This study investigates the multiscale roughness effects on hydrodynamic heat transfer (or heat transfer associated with water flow) in a single fracture, based on direct numerical simulations of fluid flow and heat transfer in fracture-matrix systems with or without secondary roughness considered. The simulation results show that the primary roughness controls the low velocity regions and the overall flow direction in the fracture, while the secondary roughness enhances the complexity of the flow near the local sharp cornered asperities and promotes the generation of eddies. The changes of flow behavior could in turn profoundly affect the water temperature distribution and local heat transfer coefficient in the fracture-matrix system.

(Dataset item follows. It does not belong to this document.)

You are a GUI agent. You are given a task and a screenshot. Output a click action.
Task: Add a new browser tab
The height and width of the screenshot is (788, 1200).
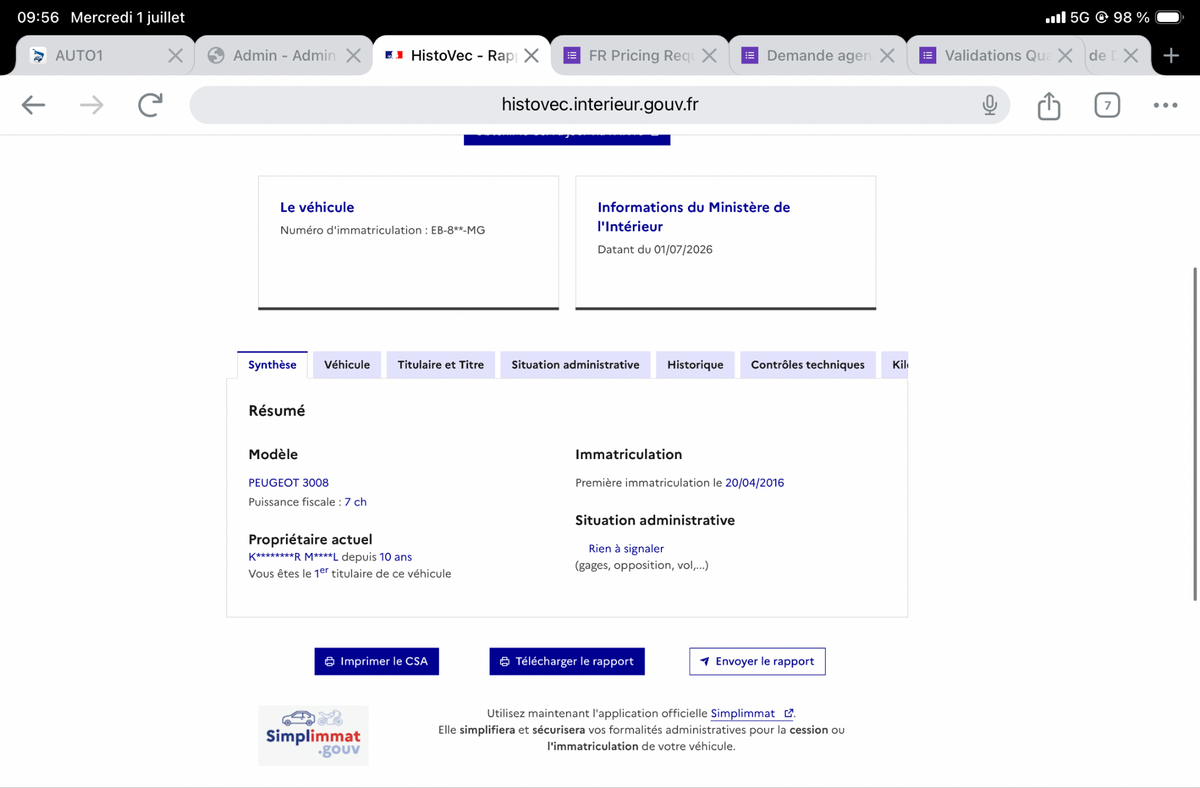pos(1172,55)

In addition, two competing mechanisms impacting the overall heat transfer coefficient (h) due to the multiscale roughness are revealed. On one hand, the increase in flow velocity induced by primary and secondary roughness increases h. On the other hand, the eddy zone induced by the secondary roughness can trap the high-temperature fluid and inhibit the heat transfer from the fracture surface to the ambient fluid, which could decrease h. The macroscopic effect of surface roughness on h is the result of the joint action of these two competing influence mechanisms.

本研究基于对考虑或不考虑二次粗糙度的裂缝-基质系统中的流体流动和传热的直接数值模拟，研究了多尺度粗糙度对单个裂缝中流体动力传热（或与水流相关的传热）的影响。模拟结果表明，初级粗糙度控制着裂缝中的低速区域和整体流动方向，而次级粗糙度增强了局部尖角粗糙附近流动的复杂性，促进了涡流的产生。流动行为的变化反过来又会深刻影响裂缝-基质系统中的水温分布和局部传热系数。此外，两种相互竞争的机制会影响整体传热系数 ( h) 由于多尺度粗糙度被揭示。一方面，初级和次级粗糙度引起的流速增加增加了h。另一方面，二次粗糙度引起的涡流区可以捕获高温流体并抑制从裂缝表面到周围流体的热传递，这可能会降低h。表面粗糙度对h的宏观影响是这两种相互竞争的影响机制共同作用的结果。